Cathédrale d'ArrasCathédrale d'Arras | ©Chatsam / Wikimedia Commons / CC-BY-SA

9 - Sa vie quotidienne à Arras

C’est Charlotte qui nous décrit, dans ses Mémoires, comment son frère aîné passe ses journées à Arras.

Levé à 6 ou 7 heures, il travaille jusqu’à 8 heures. Son perruquier vient le coiffer.

Sur quoi il déjeune sur le pouce (un laitage) et se remet au travail jusqu’à 10 heures. Il s’habille et se rend au palais pour plaider.

En fin d‘après-midi, il rentre dîner : « de l’eau rougie », un fruit dont il raffole (les oranges) et une tasse de café, dont il ne peut se passer.

Puis il se promène une heure, seul, avant de rentrer à la maison retrouver Augustin et Charlotte.

Il discute rarement avec les deux jeunes gens. Et si la conversation a le malheur de tourner autour de futilités :

« Il se retirait dans un coin de l’appartement, s’enfonçait dans un fauteuil et se livrait à ses réflexions comme s’il avait été seul. »

Puis il retourne travailler dans son cabinet, au premier étage de la maison, au coin de la rue des Rapporteurs.

RobespierreRobespierre | ©Paris Musées - Musée Carnavalet / CC0

10 - L’affaire du paratonnerre de Saint-Omer

En 1783, « l’affaire du paratonnerre » éclate. Tous les bourgeois de Saint-Omer s’étaient soulevés contre le sieur de Vissery, un riche magistrat qui avait osé surmonter son toit d’un paratonnerre.

Un paratonnerre ? Et puis quoi encore ?! Oh, un bidule inventé il y a peu par Benjamin Franklin, donc peu fiable, dangereux même ! Il est forcé de le démonter, mais n’a pas dit son dernier mot !

Robespierre est chargé de défendre le paratonnerre. Qu’il sauve, en montrant son utilité contre la foudre !

Une plaidoirie qu’il publiera par la suite sous le titre de Plaidoyer pour un paratonnerre. Il en enverra même un exemplaire à Benjamin Franklin !

11 - Un surnom très... local !

On connaît tous le surnom d’Incorruptible donné à Robespierre. Mais connaissez-vous celui, plus improbable, de « Chandelle d’Arras » ?
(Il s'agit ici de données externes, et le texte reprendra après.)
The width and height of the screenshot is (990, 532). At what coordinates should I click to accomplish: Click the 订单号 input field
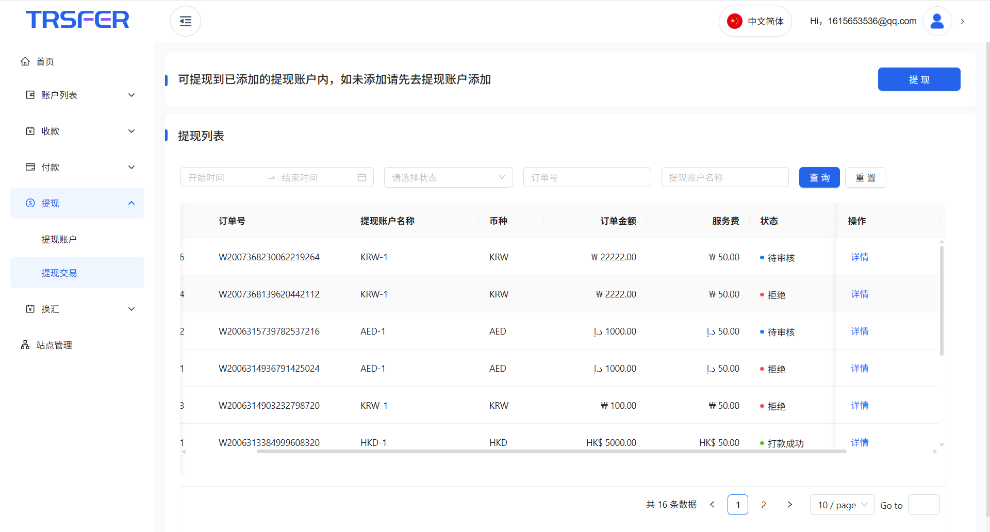point(587,177)
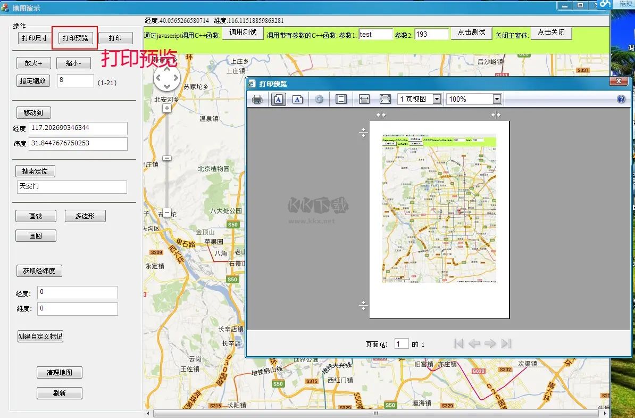
Task: Click the next page arrow
Action: (490, 343)
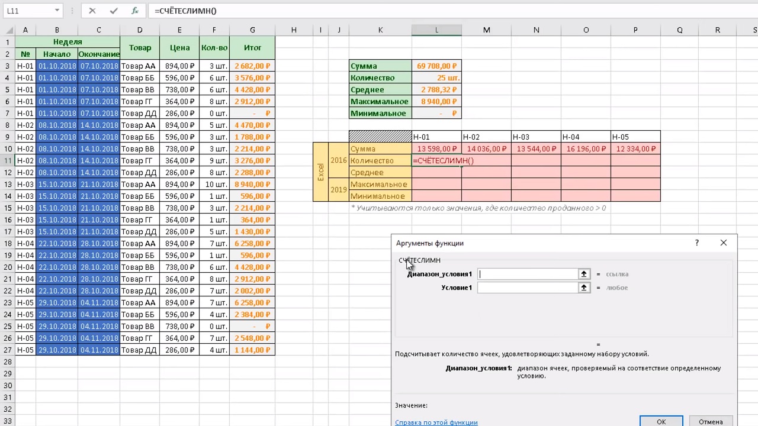This screenshot has height=426, width=758.
Task: Collapse dialog using Диапазон_условия1 range selector arrow
Action: (584, 274)
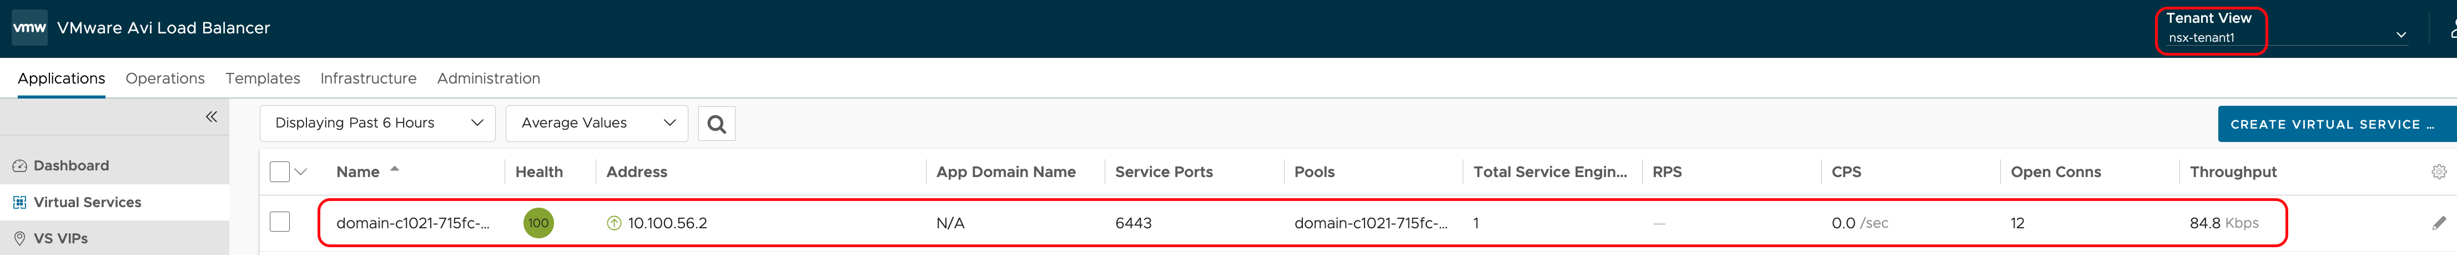Click the green health score 100 badge

pos(538,223)
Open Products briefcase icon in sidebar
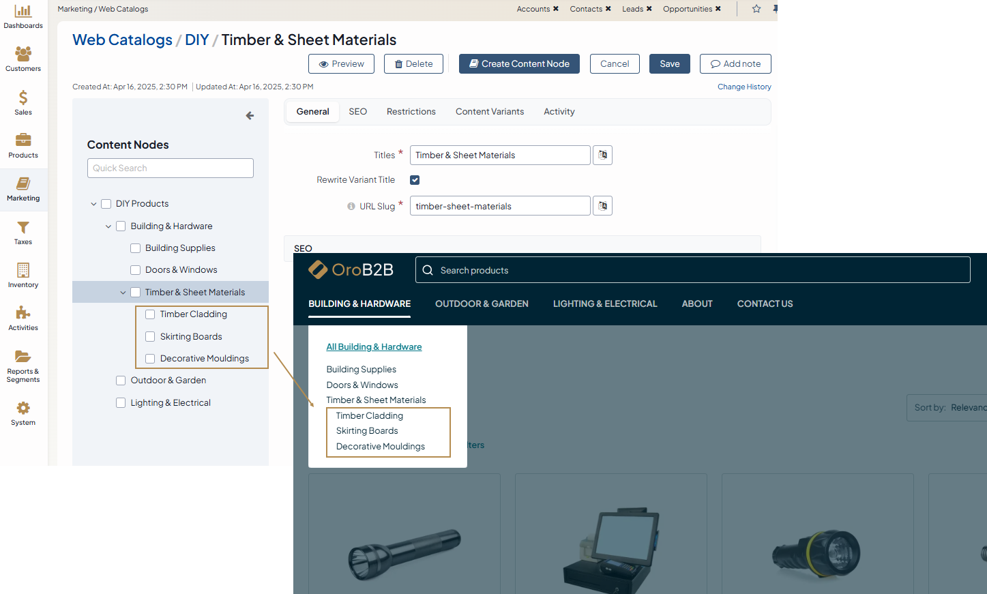Viewport: 987px width, 594px height. [x=23, y=140]
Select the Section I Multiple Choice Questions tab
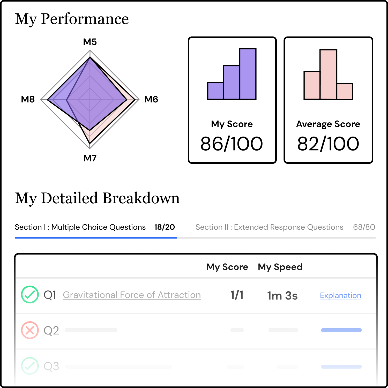Image resolution: width=388 pixels, height=388 pixels. click(80, 227)
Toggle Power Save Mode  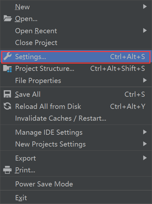pos(76,184)
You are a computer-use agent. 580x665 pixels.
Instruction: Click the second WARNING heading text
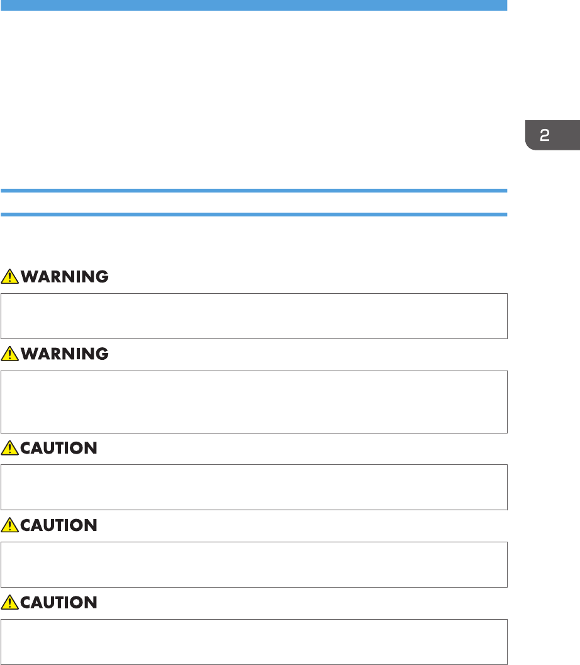point(63,354)
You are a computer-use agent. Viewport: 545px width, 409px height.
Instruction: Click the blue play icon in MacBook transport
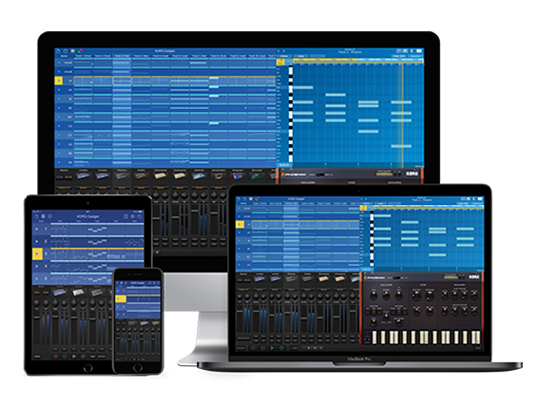coord(273,348)
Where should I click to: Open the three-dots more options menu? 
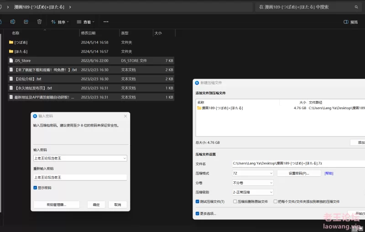coord(106,21)
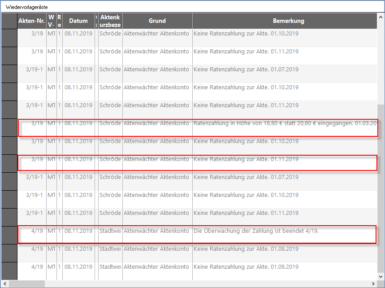This screenshot has width=385, height=288.
Task: Select the Aktenkurzbeze column header
Action: [x=110, y=21]
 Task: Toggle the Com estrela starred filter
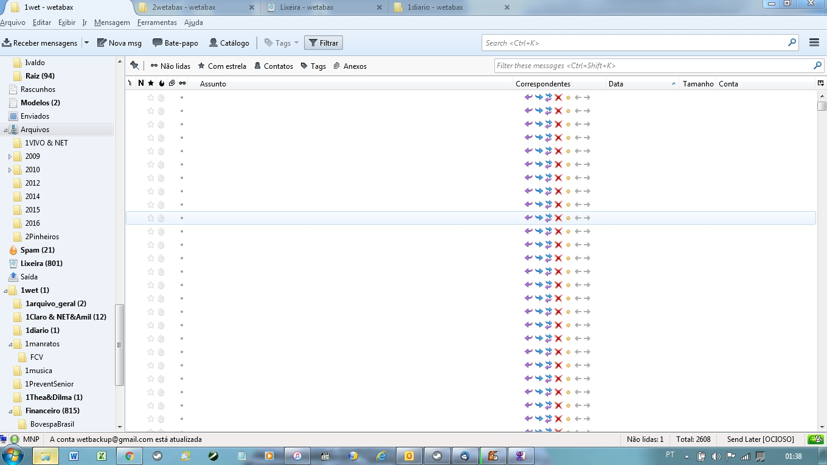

Robespierre doit ce surnom peu flatteur et moqueur à un poème de 1765, signé l’abbé Dulaurens, intitulé La Chandelle d’Arras.

Il met en scène des moines et des bonnes sœurs ridicules et peu sympathiques...

Conclusion

« Cet homme ira loin, car il croit tout ce qu'il dit », dira Mirabeau de Maximilien.

En 1789, Robespierre quitte Arras. Définitivement.

Cap sur Paris : il devient député du tiers état pour l’Artois, aux États-Généraux de Versailles. Ce n’est que le début de son irrésistible ascension...

Sources

  • Maurice Graterolle. Robespierre. 1894.
  • Gustave Gautherot. La démocratie révolutionnaire. 1912.
  • Joël Schmidt. Robespierre. Éditions Gallimard, 2013.